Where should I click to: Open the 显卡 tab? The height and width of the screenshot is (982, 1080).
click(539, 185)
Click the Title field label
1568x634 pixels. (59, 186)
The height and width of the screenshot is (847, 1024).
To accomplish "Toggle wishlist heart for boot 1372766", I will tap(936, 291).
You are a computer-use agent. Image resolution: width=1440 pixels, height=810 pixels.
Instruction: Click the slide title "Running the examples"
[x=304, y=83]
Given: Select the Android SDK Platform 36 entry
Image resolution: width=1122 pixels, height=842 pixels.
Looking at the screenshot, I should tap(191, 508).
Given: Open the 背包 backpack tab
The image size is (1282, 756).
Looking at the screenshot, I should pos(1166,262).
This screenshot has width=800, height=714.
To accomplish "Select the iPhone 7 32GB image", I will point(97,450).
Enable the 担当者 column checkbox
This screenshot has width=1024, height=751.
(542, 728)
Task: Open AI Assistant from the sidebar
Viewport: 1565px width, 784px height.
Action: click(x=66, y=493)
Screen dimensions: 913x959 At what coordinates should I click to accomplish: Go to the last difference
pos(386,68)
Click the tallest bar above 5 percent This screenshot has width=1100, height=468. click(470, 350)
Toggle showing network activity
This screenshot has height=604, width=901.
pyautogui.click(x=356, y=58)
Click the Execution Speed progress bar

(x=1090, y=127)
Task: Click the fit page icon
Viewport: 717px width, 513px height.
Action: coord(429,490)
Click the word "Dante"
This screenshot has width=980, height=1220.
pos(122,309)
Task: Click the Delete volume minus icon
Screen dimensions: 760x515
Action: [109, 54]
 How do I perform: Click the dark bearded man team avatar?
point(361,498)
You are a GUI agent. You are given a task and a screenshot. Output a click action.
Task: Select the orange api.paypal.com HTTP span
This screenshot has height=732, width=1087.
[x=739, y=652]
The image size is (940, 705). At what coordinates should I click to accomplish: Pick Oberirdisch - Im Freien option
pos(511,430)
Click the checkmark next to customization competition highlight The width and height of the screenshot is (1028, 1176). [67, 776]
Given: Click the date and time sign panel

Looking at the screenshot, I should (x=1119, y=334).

────────────────────

Task description. Exactly as written above, set down the whole listing again.

Reply.
Where should I click to: Open the 显卡 tab? The height and width of the screenshot is (982, 1080).
click(539, 185)
Click the Title field label
1568x634 pixels. (59, 186)
The height and width of the screenshot is (847, 1024).
To accomplish "Toggle wishlist heart for boot 1372766", I will tap(936, 291).
You are a computer-use agent. Image resolution: width=1440 pixels, height=810 pixels.
Instruction: Click the slide title "Running the examples"
[x=304, y=83]
Given: Select the Android SDK Platform 36 entry
Image resolution: width=1122 pixels, height=842 pixels.
Looking at the screenshot, I should tap(191, 508).
Given: Open the 背包 backpack tab
The image size is (1282, 756).
Looking at the screenshot, I should pos(1166,262).
This screenshot has width=800, height=714.
To accomplish "Select the iPhone 7 32GB image", I will point(97,450).
Enable the 担当者 column checkbox
This screenshot has width=1024, height=751.
(542, 728)
Task: Open AI Assistant from the sidebar
Viewport: 1565px width, 784px height.
Action: click(x=66, y=493)
Screen dimensions: 913x959 At what coordinates should I click to accomplish: Go to the last difference
pos(386,68)
Click the tallest bar above 5 percent This screenshot has width=1100, height=468. click(470, 350)
Toggle showing network activity
This screenshot has height=604, width=901.
pyautogui.click(x=356, y=58)
Click the Execution Speed progress bar

(x=1090, y=127)
Task: Click the fit page icon
Viewport: 717px width, 513px height.
Action: coord(429,490)
Click the word "Dante"
This screenshot has width=980, height=1220.
pos(122,309)
Task: Click the Delete volume minus icon
Screen dimensions: 760x515
Action: [109, 54]
 How do I perform: Click the dark bearded man team avatar?
point(361,498)
You are a GUI agent. You are given a task and a screenshot. Output a click action.
Task: Select the orange api.paypal.com HTTP span
This screenshot has height=732, width=1087.
[x=739, y=652]
The image size is (940, 705). At what coordinates should I click to accomplish: Pick Oberirdisch - Im Freien option
pos(511,430)
Click the checkmark next to customization competition highlight The width and height of the screenshot is (1028, 1176). [67, 776]
Given: Click the date and time sign panel

Looking at the screenshot, I should (x=1119, y=334).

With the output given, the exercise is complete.